Back to the elves. Let’s say they marry at age forty or fifty, that means they’re stuck with each other for the next 250 years, give or take a decade. Inevitably they get thoroughly bored with each other, and seek their thrills elsewhere. Now, I’ve made elves (male elves especially) be unreasonably attracted to humans. Why? No real reason, other than that I needed an excuse for the half-elf population to be as numerous as it is, but you can think up any number of plausible reasons. Maybe elf women are cold fish in bed, while human women are passionate. Maybe elves get fed up with all that perfect beauty and they want something more real. And thus all the bastard half-elves are born.

But what if you don’t want any bastards? Or your status is such that breeding bastards is extremely bad form? That’s where half-elves come in, and the groundwork is laid for limitless hedonism.

So, there you have it, my feelings about and reasons for sex. I realise it’s not for everyone, but then I do what most writers are always told to do: write the book you want to read. If others then want to read it too, it’s a bonus.
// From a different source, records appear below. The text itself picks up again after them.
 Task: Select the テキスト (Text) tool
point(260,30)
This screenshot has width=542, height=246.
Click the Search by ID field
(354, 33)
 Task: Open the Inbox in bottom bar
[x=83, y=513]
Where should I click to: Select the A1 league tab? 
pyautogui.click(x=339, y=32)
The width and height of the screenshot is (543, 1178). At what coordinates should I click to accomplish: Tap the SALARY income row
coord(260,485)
If this has piqued your interest about my books, please note that the e-book version of The Ritual will be available for free from 12 to 16 June on Amazon, so you can try it out without it costing you anything.

As always, comments are encouraged and appreciated.
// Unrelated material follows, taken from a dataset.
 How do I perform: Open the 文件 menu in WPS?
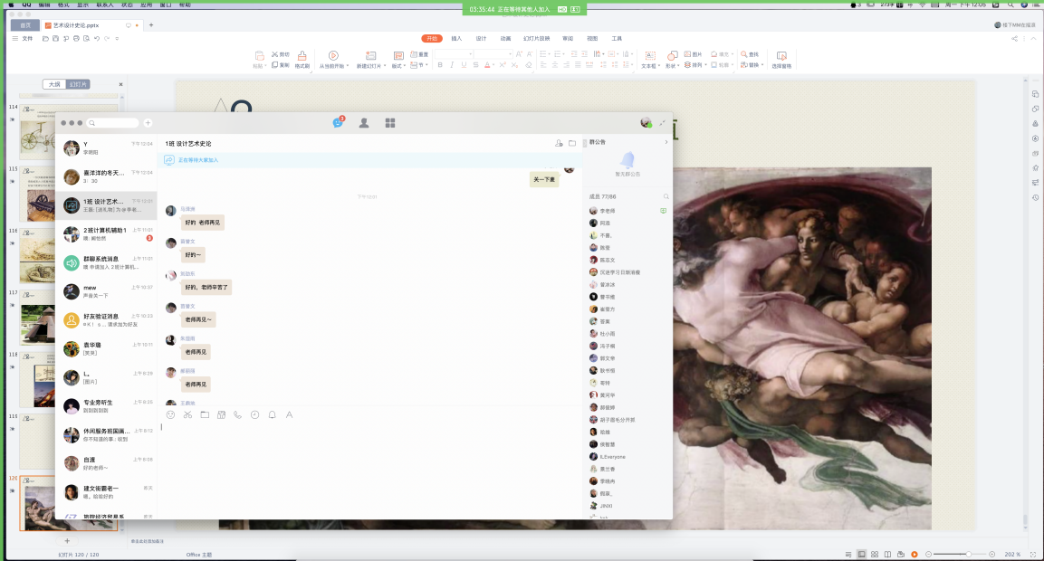point(26,39)
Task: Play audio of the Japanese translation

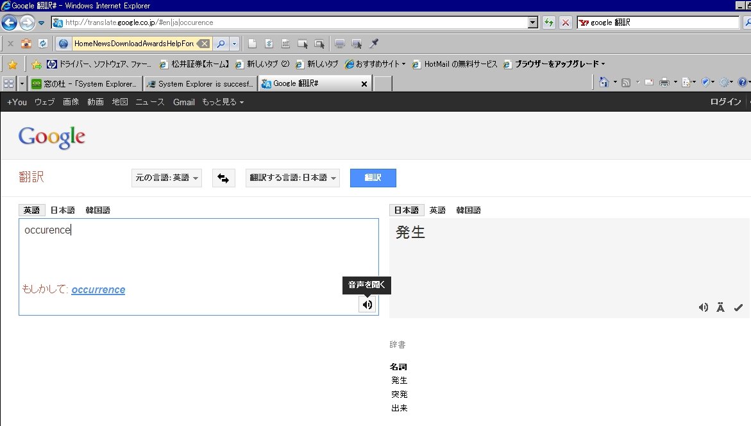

5 thoughts on “Let’s Talk about Sex

  1. tktrian

    Good post! It’s nice that someone’s honest about the genre they write about. Sex is in a rather big role in many romantic relationships, so its absence would raise questions.
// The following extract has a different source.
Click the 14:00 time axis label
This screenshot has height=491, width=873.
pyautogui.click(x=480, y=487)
    Your story’s setting sounds very interesting! I could discuss about it, like, for hours, mull over the possibilities of a society that’s full of very hot individuals who can’t get preggies. Do they even have STDs? How would they view monogamy? I’d probably write a society like that full of polyamorous individuals because monogamy is claimed to be tied in reproduction. And how would they view cheating? Maybe to these half-elves, sleeping with another is not cheating, but they do create emotional, monogamous bonds. And the gay scene must be lively, like in ancient Crete! See, I’m already wondering about the possibilities of the world you’ve created ;P

    As for sex in books. I prefer realism. Sometimes lovers are namby-pamby lovey-dovey, sometimes they engage in stuff that the rest of the (hypocritical) society frowns upon. I like stories that show that lusty side in women as well, that hey, it’s not just guys whose brain-functions freeze when they see someone they like. If the scene is written ‘as is’ it doesn’t make me cringe. If the author tries too much to be cryptic or poetic, things tend to get awkward.

    Writers and wannabe-writers often cry about how superfluous sex is, and one should always fade the scene to black (my theory: they just suck at writing sex, lol). Fuck that. Sex is usually pretty profound for the characters, and also, those are the bits the reader wants to read rather than endless descriptions of flowers and blue skies.

    You have taken up something of a challenge, writing in first person! Your excerpts look interesting and well-written though, good luck with your characters’ future adventures as well 🙂

    -K

    Reply
    1. Erica Dakin Post author

      Heh, glad I’ve got you speculating. As far as I’m concerned there’s no STDs, mainly because I write romance, and it’s my world, so I can do whatever the hell I like, and STDs just aren’t sexy. Monogamy exists, but probably mostly among humans. For elves, three centuries of monogamy is too boring to contemplate, so yes, they cheat and sleep around and all that jazz. I haven’t really thought about a gay scene, but you’re probably right. The possibilities are indeed endless!
      Thanks for the compliments anyway, if you feel like giving my book a go, you can get it for free on the Kindle from 12 to 16 June.
      Edit: and I just realised I already said that in the post. Duh.

      Reply
      1. tktrian

        I don’t have a Kindle 😦 Can the copy be read on some other electronic device (like smart phone) or does the format only work in Kindle?

        And yeah, STDs aren’t sexy 😛 Not that I’ve been particularly bothered by the mention of a syphilis epidemic in depictions of historical love stories à la Charles Baudelaire’s romantic exploits.